- Extract provided:
On 4 Feb 2021, at 16:12, Antonio Leding wrote:

This may be the wrong forum for my question but I’m feeling adventurous…so here goes…

Is there any technical reason, such as infosec, to remove IMAP\SMTP from one’s network?

Generally? No.

If you're already committed to an Exchange/Office365 environment, maybe.

I am by no means an IMAP\SMTP guru but I have used them at various levels for the better part of 15+ years and my experience has been that when used properly, both protocols are perfectly secure.

Nothing is ever perfectly secure. One of the ideas often used in security is the "attack surface," which is the whole collection of exposed services and devices which might be vulnerable and could be attacked. "Reducing the attack surface" is a mostly universal security goal. The Microsoft mail environment MUST include Exchange ActiveSync (EAS) to support mobile clients and Exchange Web Services (EWS) to support everything else that can use Exchange other than Windows Outlook. Those are a mandatory part of the attack surface. EAS and EWS are much more modern and narrowly-defined protocols than the open standards, and there are no beloved antique clients that can only do some quirky old version of EWS/EAS with reduced security, as there are for the open standard protocols. It is not mandatory to support IMAP and SMTP, as long as you are willing to disappoint users who are fond of their non-MS mail clients. IMAP and SMTP are *potentially* less secure than EAS/EWS simply because they are open standards with long histories and have been evolved in a model that worships backward compatibility. They are reducible parts of the attack surface. Eliminating them removes not only a piece of the server-side attack surface, it eliminates an unknowable universe of client-side issues originating from the entire menagerie of supporting mail clients.

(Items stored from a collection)
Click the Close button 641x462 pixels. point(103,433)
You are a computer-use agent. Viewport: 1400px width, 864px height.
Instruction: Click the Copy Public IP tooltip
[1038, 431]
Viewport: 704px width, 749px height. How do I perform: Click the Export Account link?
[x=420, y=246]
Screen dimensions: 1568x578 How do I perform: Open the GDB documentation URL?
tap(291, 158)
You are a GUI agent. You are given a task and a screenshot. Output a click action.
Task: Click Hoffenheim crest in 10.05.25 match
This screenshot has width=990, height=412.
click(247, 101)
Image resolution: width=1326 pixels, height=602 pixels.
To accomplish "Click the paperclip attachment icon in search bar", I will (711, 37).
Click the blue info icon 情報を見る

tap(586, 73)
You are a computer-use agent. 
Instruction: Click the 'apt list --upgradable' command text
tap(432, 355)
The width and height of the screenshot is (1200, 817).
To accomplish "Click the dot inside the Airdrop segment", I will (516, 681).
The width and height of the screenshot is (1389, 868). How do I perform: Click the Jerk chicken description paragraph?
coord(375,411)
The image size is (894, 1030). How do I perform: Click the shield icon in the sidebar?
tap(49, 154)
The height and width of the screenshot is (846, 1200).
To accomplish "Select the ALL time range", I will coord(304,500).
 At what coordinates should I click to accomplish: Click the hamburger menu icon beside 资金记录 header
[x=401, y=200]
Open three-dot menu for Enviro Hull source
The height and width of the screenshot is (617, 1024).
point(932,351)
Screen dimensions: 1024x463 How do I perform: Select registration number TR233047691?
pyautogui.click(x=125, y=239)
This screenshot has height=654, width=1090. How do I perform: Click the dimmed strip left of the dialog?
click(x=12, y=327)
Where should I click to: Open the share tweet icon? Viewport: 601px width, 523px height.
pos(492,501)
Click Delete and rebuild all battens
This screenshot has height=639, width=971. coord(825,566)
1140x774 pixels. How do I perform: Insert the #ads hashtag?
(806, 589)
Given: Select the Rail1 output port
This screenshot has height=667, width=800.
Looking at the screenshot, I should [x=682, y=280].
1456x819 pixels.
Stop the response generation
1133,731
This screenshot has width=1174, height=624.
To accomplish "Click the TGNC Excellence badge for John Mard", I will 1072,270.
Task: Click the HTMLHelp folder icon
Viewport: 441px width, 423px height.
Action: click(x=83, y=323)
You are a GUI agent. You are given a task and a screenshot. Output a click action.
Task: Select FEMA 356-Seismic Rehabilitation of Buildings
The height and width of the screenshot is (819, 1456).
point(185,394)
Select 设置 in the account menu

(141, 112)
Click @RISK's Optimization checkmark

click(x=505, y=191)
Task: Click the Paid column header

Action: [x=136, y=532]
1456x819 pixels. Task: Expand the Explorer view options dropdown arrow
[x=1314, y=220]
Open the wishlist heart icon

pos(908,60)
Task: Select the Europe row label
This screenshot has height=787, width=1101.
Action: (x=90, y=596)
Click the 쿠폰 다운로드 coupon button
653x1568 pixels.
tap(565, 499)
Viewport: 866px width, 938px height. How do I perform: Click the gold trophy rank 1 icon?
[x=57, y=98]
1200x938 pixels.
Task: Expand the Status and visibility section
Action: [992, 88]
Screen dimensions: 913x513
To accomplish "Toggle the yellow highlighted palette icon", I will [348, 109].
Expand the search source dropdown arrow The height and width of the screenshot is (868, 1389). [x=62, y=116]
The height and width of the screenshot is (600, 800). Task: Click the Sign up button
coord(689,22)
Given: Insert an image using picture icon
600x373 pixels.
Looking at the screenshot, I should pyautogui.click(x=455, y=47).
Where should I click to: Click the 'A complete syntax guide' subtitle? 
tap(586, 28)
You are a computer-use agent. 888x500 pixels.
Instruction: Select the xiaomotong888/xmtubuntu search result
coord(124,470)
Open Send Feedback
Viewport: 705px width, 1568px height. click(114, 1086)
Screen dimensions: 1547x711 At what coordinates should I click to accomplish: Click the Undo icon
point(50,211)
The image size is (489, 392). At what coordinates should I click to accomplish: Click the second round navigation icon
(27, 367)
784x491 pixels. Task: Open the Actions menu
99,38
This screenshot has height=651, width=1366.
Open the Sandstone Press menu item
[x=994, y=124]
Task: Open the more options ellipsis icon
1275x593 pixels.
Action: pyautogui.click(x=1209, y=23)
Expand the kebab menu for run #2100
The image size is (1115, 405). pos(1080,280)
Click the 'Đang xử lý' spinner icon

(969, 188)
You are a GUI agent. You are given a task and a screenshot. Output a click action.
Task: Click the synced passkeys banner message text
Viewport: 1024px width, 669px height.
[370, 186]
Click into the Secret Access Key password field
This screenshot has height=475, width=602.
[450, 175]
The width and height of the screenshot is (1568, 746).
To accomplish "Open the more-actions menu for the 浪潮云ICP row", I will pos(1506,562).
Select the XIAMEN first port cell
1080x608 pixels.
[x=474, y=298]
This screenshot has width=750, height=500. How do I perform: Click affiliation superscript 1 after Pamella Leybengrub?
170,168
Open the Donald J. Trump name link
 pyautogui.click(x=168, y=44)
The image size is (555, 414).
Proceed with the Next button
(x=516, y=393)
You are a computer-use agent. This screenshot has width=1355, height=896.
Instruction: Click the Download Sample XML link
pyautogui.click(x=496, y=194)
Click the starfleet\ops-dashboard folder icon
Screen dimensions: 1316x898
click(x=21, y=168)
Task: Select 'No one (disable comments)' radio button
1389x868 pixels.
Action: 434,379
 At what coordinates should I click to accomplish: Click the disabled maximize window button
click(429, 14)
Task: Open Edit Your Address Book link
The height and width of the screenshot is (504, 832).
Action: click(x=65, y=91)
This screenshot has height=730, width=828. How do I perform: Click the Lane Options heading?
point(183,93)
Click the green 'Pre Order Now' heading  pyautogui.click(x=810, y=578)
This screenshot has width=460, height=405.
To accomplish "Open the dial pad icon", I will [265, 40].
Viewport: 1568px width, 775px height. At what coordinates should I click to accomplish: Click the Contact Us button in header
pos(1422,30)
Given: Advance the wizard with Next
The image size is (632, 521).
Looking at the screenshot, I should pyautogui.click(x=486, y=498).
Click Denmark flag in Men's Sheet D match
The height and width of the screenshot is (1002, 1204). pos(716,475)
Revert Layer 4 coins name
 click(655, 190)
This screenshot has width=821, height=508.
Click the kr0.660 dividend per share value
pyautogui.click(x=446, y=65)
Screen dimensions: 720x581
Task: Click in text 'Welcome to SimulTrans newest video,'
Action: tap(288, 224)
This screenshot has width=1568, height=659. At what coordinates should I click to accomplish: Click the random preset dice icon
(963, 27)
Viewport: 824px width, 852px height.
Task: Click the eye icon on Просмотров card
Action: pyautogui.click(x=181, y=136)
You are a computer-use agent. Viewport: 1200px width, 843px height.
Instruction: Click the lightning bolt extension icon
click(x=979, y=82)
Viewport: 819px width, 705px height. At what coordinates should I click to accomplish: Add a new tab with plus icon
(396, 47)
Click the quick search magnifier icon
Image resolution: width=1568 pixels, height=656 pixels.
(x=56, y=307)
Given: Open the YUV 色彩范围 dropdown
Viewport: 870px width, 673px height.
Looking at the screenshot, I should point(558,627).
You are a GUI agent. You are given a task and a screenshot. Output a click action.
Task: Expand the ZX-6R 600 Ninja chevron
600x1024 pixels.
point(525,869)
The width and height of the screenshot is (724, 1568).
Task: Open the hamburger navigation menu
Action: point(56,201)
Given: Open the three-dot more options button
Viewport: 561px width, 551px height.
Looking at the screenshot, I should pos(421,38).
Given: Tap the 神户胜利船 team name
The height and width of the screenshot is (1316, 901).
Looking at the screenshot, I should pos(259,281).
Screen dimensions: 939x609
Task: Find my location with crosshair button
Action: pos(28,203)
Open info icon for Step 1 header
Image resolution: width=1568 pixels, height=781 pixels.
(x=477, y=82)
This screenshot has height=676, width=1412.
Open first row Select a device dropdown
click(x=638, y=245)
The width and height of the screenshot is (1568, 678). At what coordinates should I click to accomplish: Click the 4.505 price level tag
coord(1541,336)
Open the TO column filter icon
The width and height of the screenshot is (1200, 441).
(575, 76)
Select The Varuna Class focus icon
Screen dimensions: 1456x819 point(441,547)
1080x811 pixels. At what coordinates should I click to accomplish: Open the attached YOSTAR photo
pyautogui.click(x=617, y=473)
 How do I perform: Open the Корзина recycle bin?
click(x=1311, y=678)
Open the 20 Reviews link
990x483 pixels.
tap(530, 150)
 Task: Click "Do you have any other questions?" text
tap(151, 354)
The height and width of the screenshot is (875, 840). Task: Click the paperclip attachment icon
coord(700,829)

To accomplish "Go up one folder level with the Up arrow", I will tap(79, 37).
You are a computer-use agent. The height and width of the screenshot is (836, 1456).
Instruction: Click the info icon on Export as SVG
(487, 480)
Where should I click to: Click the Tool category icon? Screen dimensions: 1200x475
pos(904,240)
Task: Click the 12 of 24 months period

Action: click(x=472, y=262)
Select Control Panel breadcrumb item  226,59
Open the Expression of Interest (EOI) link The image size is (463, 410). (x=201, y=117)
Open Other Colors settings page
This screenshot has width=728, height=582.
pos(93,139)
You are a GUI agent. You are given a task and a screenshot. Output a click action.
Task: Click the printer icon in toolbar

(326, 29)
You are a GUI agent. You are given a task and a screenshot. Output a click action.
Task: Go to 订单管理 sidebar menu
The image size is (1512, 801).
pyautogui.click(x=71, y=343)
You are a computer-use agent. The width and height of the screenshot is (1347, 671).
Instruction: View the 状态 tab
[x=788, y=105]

- Exercise set:
1. Reproduce everything in the mailing-list exchange about IMAP and SMTP from "On 4 Feb 2021, at" down to "from one’s network?".
2. In the mailing-list exchange about IMAP and SMTP, which two protocols must the Microsoft mail environment include?

- Solution list:
1.
On 4 Feb 2021, at 16:12, Antonio Leding wrote:

This may be the wrong forum for my question but I’m feeling adventurous…so here goes…

Is there any technical reason, such as infosec, to remove IMAP\SMTP from one’s network?

2. Exchange ActiveSync (EAS) and Exchange Web Services (EWS).